Stents have been a major driver for the 27-year-old Boston Scientific, the largest life sciences company in New England with 1,550 employees in Central Mass. and 28,000 worldwide. Sales of its TAXUS stent system slowed last year when concerns about the devices first surfaced. BSX hopes to gain regulatory approval for a new line of drug-eluting stents, called Liberte, in 2007 or 2008.
Questions also arose over the safety of Guidant-made defibrillators, after it was revealed that seven patients died when their defibrillators malfunctioned.
Quality control problems also dogged BSX, after a letter from the FDA in January raised concerns about manufacturing process at six of its sites. The company faces reinspection next year.
– Kenneth J. St. Onge
Mass. health care reform
The state passed a landmark Health Reform Act in April with the goal of providing health care coverage to 95 percent of the roughly 500,000 uninsured in the Bay State (see page 16). The first phase of the plan went into effect in October, with a $295 per worker fine assessed to companies with 11 or more employees that do not offer coverage – about 280,000 Massachusetts workers.

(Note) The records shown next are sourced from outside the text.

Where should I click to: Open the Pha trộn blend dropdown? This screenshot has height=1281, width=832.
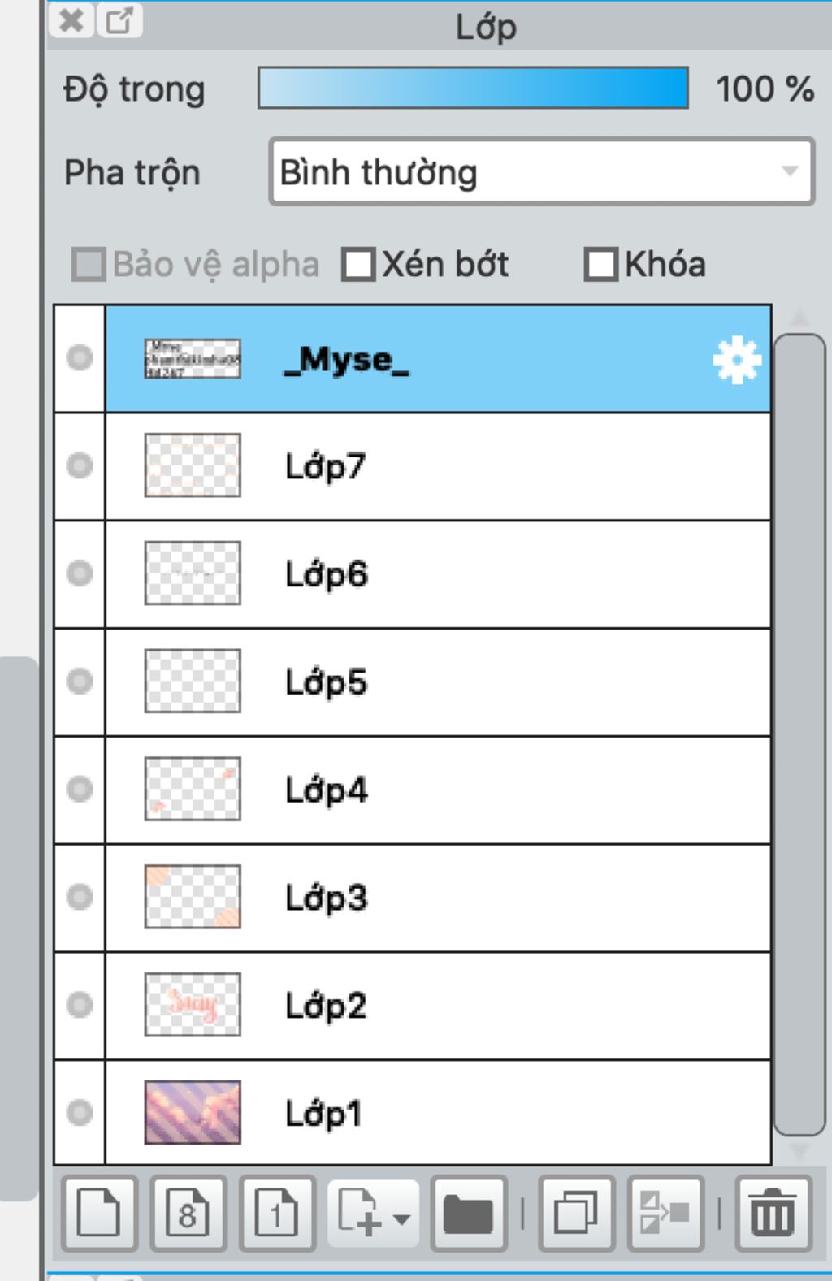point(541,172)
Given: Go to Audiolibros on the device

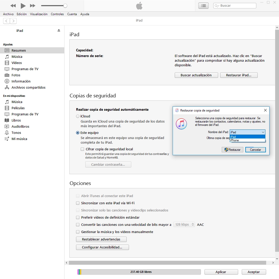Looking at the screenshot, I should coord(20,126).
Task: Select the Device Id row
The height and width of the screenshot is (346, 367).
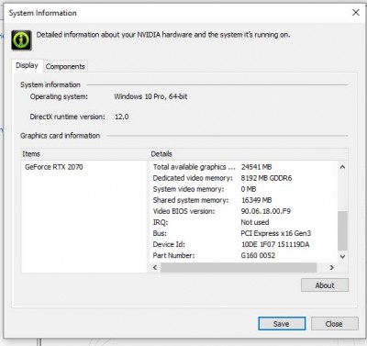Action: pyautogui.click(x=231, y=244)
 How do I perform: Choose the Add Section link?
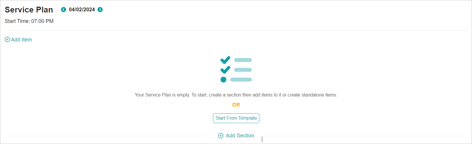[x=240, y=136]
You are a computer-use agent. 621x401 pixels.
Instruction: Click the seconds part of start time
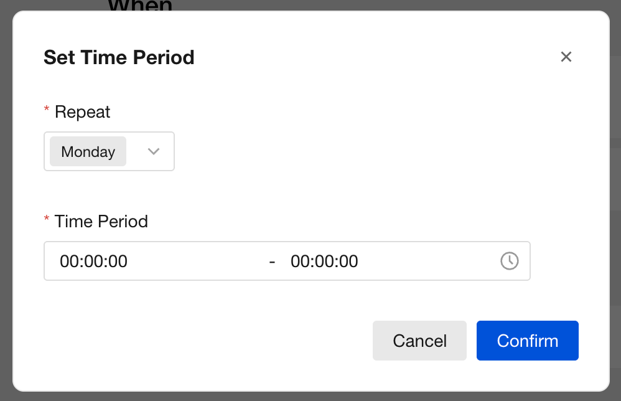click(119, 262)
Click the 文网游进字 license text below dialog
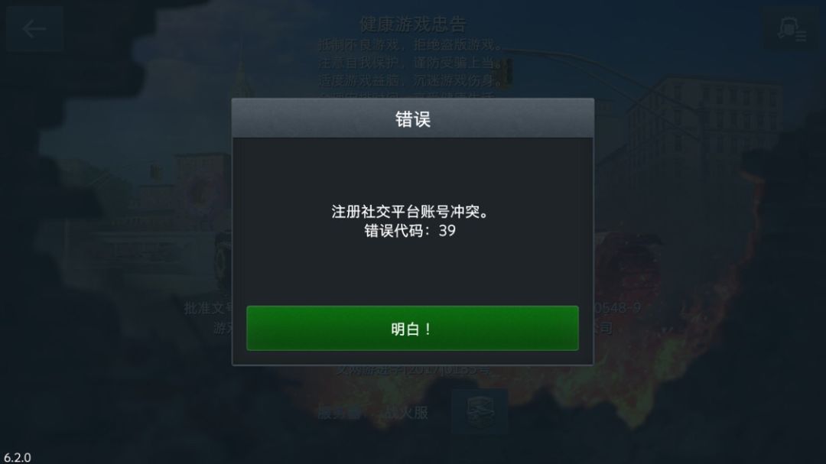The height and width of the screenshot is (464, 826). 414,369
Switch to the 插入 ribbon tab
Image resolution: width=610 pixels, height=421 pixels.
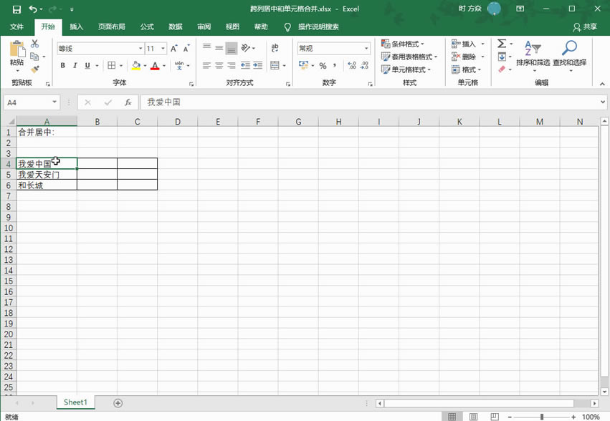[x=75, y=26]
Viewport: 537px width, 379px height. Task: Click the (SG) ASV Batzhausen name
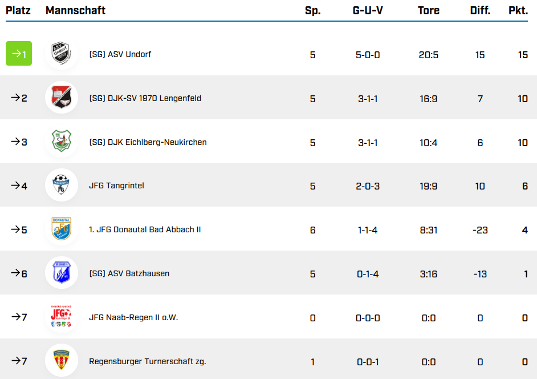coord(129,273)
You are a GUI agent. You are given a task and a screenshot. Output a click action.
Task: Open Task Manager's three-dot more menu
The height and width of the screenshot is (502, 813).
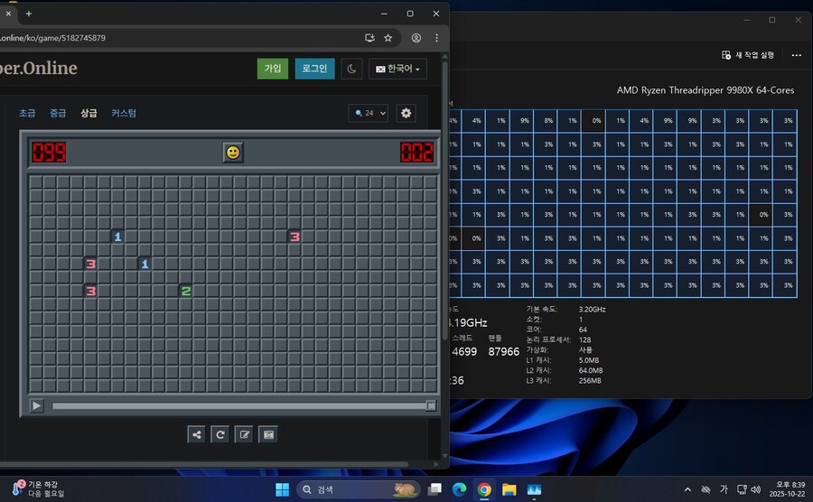pyautogui.click(x=796, y=55)
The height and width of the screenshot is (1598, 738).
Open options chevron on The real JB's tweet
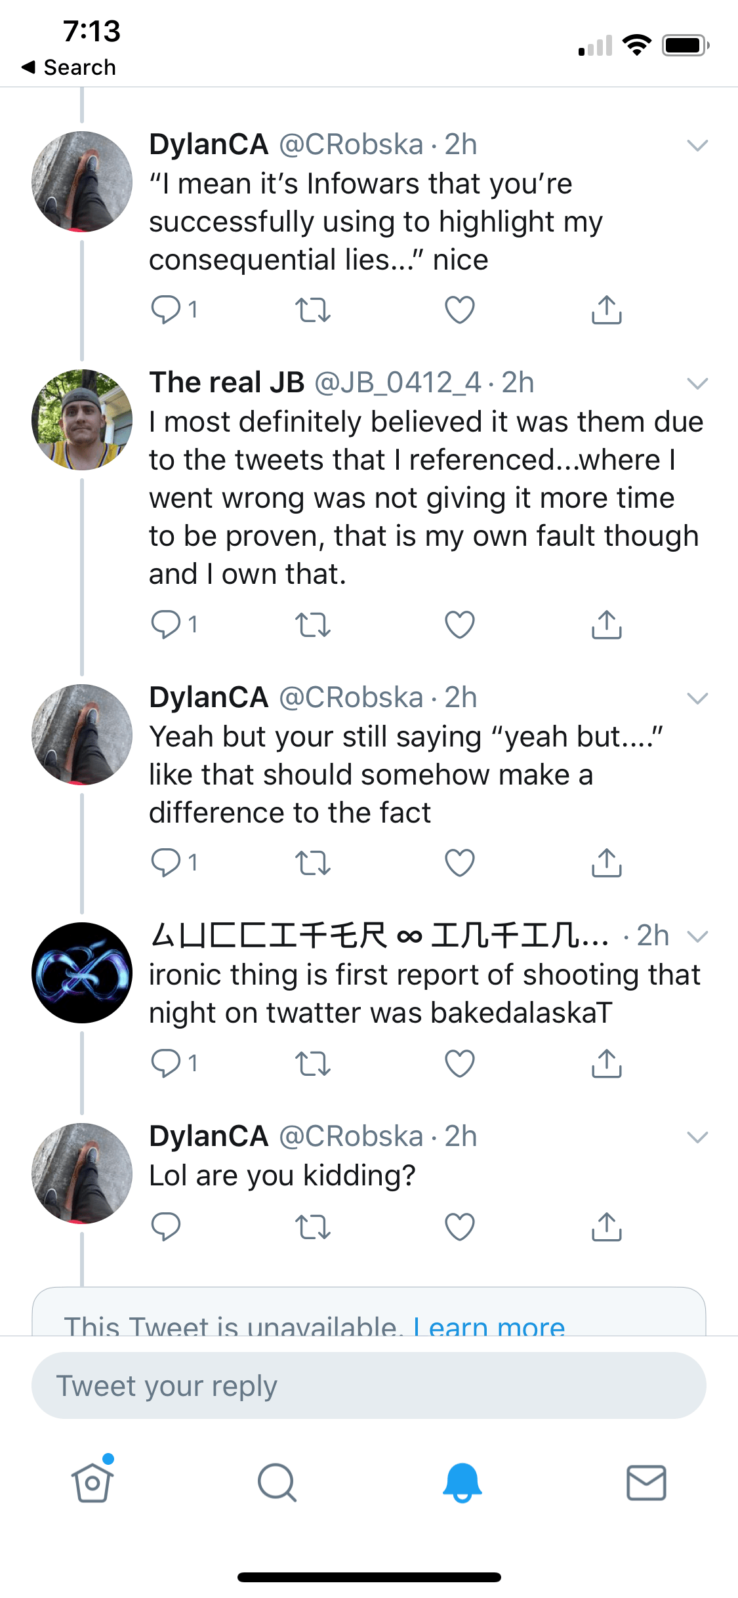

Insurers say affordable products for low- and moderate-income customers will require high deductibles and copayments in exchange for lower premiums. The new law subsidizes premiums for workers earning less than $29,400, or three times the federal poverty level.
Of particular concern to the business community is the combination of small-group insurance and individual insurance policies. Insurers will begin bidding on that combined market on January 1, and have those products ready by July 1. Some benefits experts fear the combination of those two products could drive up the cost of small-group coverage by as much as 8 percent. Insurers say they will design their products to minimize any increase, but there are no guarantees that they could provide the prescribed $300 per month plan to an individual earning $30,000 a year.
Whether the $295 per person penalty - far less than the cost of offering group insurance - will be enough to motivate employers to participate remains unknown.
Nonetheless, the nation is now looking to Massachusetts as a potential model for a national health insurance program. "Everybody has their idea of what perfect reform could be, but we can’t let perfect be the enemy of good," said Massachusetts Hospital Association spokesman Paul Wingle in November.